A write you approve is a write that happens.

The prompt catches the call the agent didn't tell you about. It does not read your diff. Approve a git push and Bromure forwards it — including, in principle, a poisoned workflow you didn't notice. It moves the decision to you and shows the real operation; reading it is still your job.

The cooldown is a window, not a wall.

Two days is tuned to the observed publish-to-yank gap. A patient attacker can sit on a compromised version past the cooldown and be installable on day three.

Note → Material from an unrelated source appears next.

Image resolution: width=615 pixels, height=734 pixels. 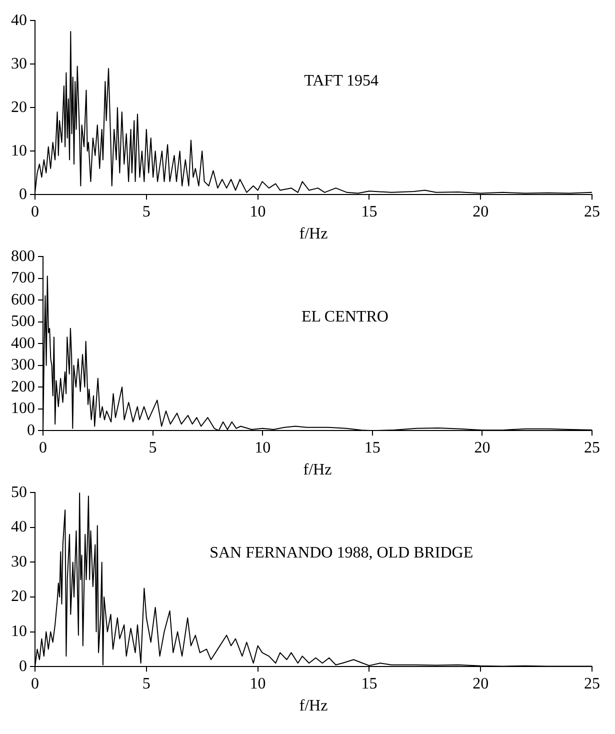 I want to click on y-tick-label: 800, so click(x=23, y=256).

It starves same-day worms; it does not vouch for a package that merely got old. socket.dev and OSV still have to do their part.

Scope the broker on purpose.

Isolation contains the blast; scoping decides how big it could have been. A profile that only reads a repo shouldn't hold a token that writes it; one that never publishes should hold no publish token. The line keeps secrets out of the VM — which secrets exist at all is still your call.

The line we'll hold.

Here is the commitment. A developer should not have to become a sysadmin — maintain an allowlist, pre-clear every dependency, give up the speed that made an agent worth running — to keep their keychain. A sandbox makes safety a trade against usefulness, and developers sensibly keep choosing usefulness. A boundary refuses the trade: do anything on the inside, because the inside is expendable, and the four things that matter — your credentials, the scope of your tokens, the packages that reach you, the instructions that reach your model — are decided at a line the code inside can't argue with.

That is why "it's a sandbox" is the description we'll keep correcting. A sandbox constrains the agent. Bromure constrains the boundary, and sets the agent free. Bromure Agentic Coding is free, open-source, and shipped today.